A colocação do problema quase sempre ao nível individual, num limbo empreendedorista, contrasta fortemente com a outra parte da COP, mesmo ali ao lado, que procura aprofundar o Acordo de Paris, um acordo macro, mas que o mantém ainda assim abstracto: não vinculativo, ainda sem ferramentas de medição de emissões, ainda sem os pacotes financeiros de apoio aos países mais afectados e, o mais grave, ainda sem poder, mesmo que cumprido, manter a temperatura abaixo dos 2ºC até 2100 (o relatório do Programa das Nações Unidas para o Ambiente, saído no dia 3 de Novembro confirma que se se cumprirem as projecções das petrolíferas de manter a sua produção, em 2030 emitir-se-ão 12 a 14 gigatoneladas acima do que é necessário para limitar o aquecimento aos 2ºC preconizados em Paris, detonando o acordo). No mês passado, 170 países concordaram em finalmente banir os hidrofluorocarbonetos – gases com elevado efeito de estufa – num acordo vinculativo, que poderá reduzir o aumento do aquecimento do planeta, o que urge também passar-se com o dióxido de carbono e com o metano.

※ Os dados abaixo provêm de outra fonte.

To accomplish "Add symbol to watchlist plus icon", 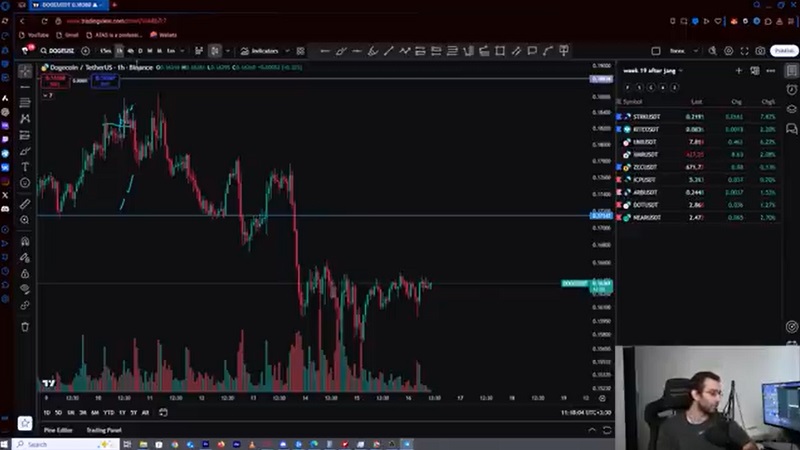I will point(739,71).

Em diversas conversas com pessoas de um pouco por todo o lado vai ficando evidente como o discurso do empreendedorismo ganha força na questão das alterações climáticas: governos anunciam mudanças, acordos internacionais dariam corpo, mas no mínimo dão narrativa para as mesmas, anunciam-se fundos públicos e privados para as medidas de mitigação e para a adaptação e alinham-se as ideias (têm de ser novas e frescas para atrair o investimento, nada de procurar as coisas óbvias como cortar emissões e racionalizar os sistemas de energia, de produção, de transportes ou de alimentação) para as novas áreas de negócio, que podem bem ter pouco ou nada que ver com a resolução do gigantesco problema em mãos. O WebSummit também ocorre em Marraquexe.

Num dos eventos laterais da cimeira, no Pavilhão de Marrocos o Presidente do Conselho Mundial da Água Loic Fauchon destacou a inclusão da água (pela primeira vez, incrivelmente) no topo da agenda de uma COP, o que revela também a importância da localização das cimeiras em diferentes partes do mundo. As secas que atravessaram Marrocos no ano passado, ameaçam este ano continuar.

Também hoje foi apresentado o relatório da Organização Meteorológica Mundial, que confirma o efeito directo das actividades humanas, principalmente as emissões de gases com efeito de estufa, nos fenómenos meteorológicos e climáticos extremos: 2016 será mesmo o ano mais quente desde que há registos e o quinquénio 2011-2015 foi o mais quente já registado no planeta: estas temperaturas elevadas fazem subir o nível médio do mar e derreter o gelo dos pólos, aumentam os eventos extremos como as secas, as precipitações concentradas e as cheias rápidas.

Entretanto, as eleições presidenciais no maior produtor mundial de combustíveis fósseis no fim deram a vitória a Donald Trump, o que torna toda a discussão actual muito mais pesada. A dificuldade de desvinculação dos Estados Unidos do Acordo de Paris que já ratificaram não significa que não possa haver um boicote americano. Entre os gigantescos problemas que a eleição de alguém como Trump traz, está a sua promessa de rasgar o Acordo de Paris, não por ser insuficiente, mas por não acreditar nas alterações climáticas. O “Drill, Baby, Drill” de Obama (foi na sua presidência Estados Unidos bateram todos os recordes de perfuração do subsolo com a explosão do fracking para obter gás e petróleo de xisto que, além de disparar as emissões pela combustão, fez aumentar incomensuravelmente as emissões de metano na prospecção, extracção e transporte de gás), tem hoje caminho aberto para continuar e Donald Trump estará seguramente nas mãos das grandes petrolíferas e da negação da realidade. O perigo está magnificado por 100 e espera-se que inicie um processo de ruptura internacional com a China.